I had my second Pfizer COVID-19 immunization this weekend at the SUNY Albany campus vaccination site and I am writing this column in a haze of achy fatigue.

I can’t say if my weariness is truly a side effect of the shot since it’s not much different from my usual reality, a result of my third shift work schedule. But I’ve got the added souvenir of a sore arm, the most commonplace of vaccination side effects, to remind me of my visit to the SUNY Albany site known as a POD (point of dispensing) but more simply described as a tent set up in a parking lot.

Yes, it would be wild to grow another head or connect with satellites hurtling through space if I believed in such silly conspiratorial ideas about COVID-19 vaccination side effects, but I’ll leave all that to the science fiction writers. I expect a bounty of great literature emerging from the pandemic in the next few years.

In the meantime, as COVID-19 cases continue to rise ostensibly in a race with the rollout of vaccines, we keep on with our social distancing, masking, daily temperature checks and attestations. If there ever was a more apt detail to include in a piece of fiction, it might be the universal presence of the daily COVID-19 screening and attestation required by employers, schools, churches and medical offices. As we all know, all of us, teachers and students, janitors and office workers, patients and parishioners must now answer questions regarding our health before entry to our jobs and other establishments.

John, my husband, takes his temperature every morning before leaving for work, as required by his employer. He answers a series of online health questions pertaining to COVID-19 symptoms and attests to the truthfulness of his answers. There should be no fever. No sudden loss of taste or smell. No known designated contact with a person who has tested positive and on and on.

I also must complete questions on a daily health screening app for my job and am met at the gate by a staff member with a thermometer gun who takes my temperature. In what has become a routine exchange, I am asked about my possible exposure to COVID-19 and if I have any symptoms. Then I am asked if I prefer to have my temperature taken on my forehead or wrist. I admit, feeling the gun-style thermometer next to my temple always gives me an uneasy feeling. Last comes the attestation or declaration that I am telling the truth. The first time I was asked if I was lying, I was taken aback. The staff member apologized. “I have to ask it,” he said, embarrassed, shaking his head.

Simply put, an attestation is a formal statement that a person makes and officially confirms as true. The internet is currently full of template attestation forms for use during the pandemic. You can attest that you are symptom-free. Or you can attest that you are eligible for a vaccine. You can attest that you have tested negative or are recovered from COVID-19 so that you can board a plane or visit a person in jail.

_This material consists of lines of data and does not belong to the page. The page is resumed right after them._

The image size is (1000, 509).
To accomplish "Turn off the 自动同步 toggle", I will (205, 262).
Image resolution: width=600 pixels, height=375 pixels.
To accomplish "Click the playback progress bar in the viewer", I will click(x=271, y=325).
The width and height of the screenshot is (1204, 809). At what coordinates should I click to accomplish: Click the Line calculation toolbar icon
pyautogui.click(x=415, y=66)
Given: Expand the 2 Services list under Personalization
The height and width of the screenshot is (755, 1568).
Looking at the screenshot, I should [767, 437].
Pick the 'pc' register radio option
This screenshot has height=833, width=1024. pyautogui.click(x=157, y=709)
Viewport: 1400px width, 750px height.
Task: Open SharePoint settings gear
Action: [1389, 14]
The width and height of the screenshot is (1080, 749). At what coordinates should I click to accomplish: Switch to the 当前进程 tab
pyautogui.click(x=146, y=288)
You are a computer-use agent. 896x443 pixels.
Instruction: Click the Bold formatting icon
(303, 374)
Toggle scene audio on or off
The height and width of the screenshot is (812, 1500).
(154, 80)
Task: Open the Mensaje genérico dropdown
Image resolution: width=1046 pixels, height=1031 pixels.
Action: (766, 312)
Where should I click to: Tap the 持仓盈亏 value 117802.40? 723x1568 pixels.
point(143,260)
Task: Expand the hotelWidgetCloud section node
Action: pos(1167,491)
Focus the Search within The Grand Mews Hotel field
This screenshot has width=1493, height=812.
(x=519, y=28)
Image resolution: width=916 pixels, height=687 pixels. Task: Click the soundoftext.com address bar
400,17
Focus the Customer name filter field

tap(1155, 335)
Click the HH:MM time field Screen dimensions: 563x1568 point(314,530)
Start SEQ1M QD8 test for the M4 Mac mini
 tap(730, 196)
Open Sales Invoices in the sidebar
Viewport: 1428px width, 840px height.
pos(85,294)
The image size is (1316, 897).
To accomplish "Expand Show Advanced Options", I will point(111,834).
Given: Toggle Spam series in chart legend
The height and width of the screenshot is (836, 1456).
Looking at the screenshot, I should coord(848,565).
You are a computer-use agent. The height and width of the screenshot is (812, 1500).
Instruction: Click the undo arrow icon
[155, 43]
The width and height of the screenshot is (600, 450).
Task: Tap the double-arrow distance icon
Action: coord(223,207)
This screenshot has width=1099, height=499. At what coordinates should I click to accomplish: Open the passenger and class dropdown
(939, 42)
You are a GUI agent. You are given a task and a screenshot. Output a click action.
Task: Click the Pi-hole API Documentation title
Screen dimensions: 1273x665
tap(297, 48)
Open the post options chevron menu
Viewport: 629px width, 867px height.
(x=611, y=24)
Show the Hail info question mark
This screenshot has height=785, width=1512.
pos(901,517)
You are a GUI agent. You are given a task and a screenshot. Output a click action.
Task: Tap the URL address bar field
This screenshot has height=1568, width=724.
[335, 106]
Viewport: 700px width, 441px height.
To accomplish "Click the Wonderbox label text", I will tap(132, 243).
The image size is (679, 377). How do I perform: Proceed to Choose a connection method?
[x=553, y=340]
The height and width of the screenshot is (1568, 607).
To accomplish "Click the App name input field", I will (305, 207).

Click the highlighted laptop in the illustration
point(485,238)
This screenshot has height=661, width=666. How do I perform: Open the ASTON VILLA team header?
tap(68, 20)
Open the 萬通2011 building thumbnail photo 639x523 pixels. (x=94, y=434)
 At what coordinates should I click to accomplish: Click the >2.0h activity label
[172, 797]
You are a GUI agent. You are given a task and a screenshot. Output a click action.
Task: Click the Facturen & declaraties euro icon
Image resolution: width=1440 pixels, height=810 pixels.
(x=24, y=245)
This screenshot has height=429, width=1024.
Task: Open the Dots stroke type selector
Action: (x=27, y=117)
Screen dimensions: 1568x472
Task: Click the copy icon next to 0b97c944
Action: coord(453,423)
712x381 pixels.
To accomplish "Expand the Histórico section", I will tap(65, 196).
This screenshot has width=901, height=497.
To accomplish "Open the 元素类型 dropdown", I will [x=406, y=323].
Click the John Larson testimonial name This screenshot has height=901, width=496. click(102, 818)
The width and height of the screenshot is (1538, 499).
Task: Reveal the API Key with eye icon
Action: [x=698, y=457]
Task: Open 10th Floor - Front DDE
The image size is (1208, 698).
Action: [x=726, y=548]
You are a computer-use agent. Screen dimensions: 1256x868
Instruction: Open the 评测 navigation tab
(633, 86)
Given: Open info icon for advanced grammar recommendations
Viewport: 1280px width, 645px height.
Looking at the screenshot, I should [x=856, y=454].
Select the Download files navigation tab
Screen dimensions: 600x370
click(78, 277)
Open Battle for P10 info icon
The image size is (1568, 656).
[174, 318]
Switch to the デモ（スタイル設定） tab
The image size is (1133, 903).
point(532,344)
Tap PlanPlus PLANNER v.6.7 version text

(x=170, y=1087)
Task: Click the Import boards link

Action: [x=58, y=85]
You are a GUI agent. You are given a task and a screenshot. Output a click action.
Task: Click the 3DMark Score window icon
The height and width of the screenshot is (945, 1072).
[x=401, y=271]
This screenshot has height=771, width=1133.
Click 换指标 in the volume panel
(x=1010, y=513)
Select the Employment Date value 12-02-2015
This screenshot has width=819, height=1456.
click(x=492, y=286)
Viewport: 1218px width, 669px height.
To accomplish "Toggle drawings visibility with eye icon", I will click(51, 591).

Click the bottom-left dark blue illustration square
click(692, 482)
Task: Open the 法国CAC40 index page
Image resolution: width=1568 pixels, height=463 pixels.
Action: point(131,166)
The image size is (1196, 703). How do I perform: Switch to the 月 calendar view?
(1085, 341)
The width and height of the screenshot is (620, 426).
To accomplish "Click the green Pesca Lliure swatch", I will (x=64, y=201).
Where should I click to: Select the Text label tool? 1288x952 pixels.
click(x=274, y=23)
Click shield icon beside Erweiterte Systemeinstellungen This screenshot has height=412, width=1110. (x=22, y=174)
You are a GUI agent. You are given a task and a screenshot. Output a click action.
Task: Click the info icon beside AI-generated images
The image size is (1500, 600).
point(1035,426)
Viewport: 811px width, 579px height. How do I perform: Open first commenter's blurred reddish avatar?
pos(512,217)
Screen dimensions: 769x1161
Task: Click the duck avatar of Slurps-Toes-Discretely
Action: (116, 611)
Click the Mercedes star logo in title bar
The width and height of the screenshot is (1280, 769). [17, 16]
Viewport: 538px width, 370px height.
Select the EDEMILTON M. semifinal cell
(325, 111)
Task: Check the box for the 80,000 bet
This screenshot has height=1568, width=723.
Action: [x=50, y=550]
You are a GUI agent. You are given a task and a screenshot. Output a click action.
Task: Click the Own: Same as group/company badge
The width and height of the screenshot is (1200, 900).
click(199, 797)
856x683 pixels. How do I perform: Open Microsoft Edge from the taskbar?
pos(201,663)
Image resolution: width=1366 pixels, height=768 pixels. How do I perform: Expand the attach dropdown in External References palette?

I often wonder where do all these daily records go? Does anyone read them? Are they stored away and kept as legal documents?

To be sure, the truth is so easily twisted these days. But I feel that the “attestation” is one of the most disconcerting developments to have taken root in our everyday lives due to the pandemic. And I look forward to the day when we can stop answering these daily questions.

But today, I offer my thanks. I affirm my gratefulness for the availability of the vaccine, for the people who developed it and for those who are getting it into our arms.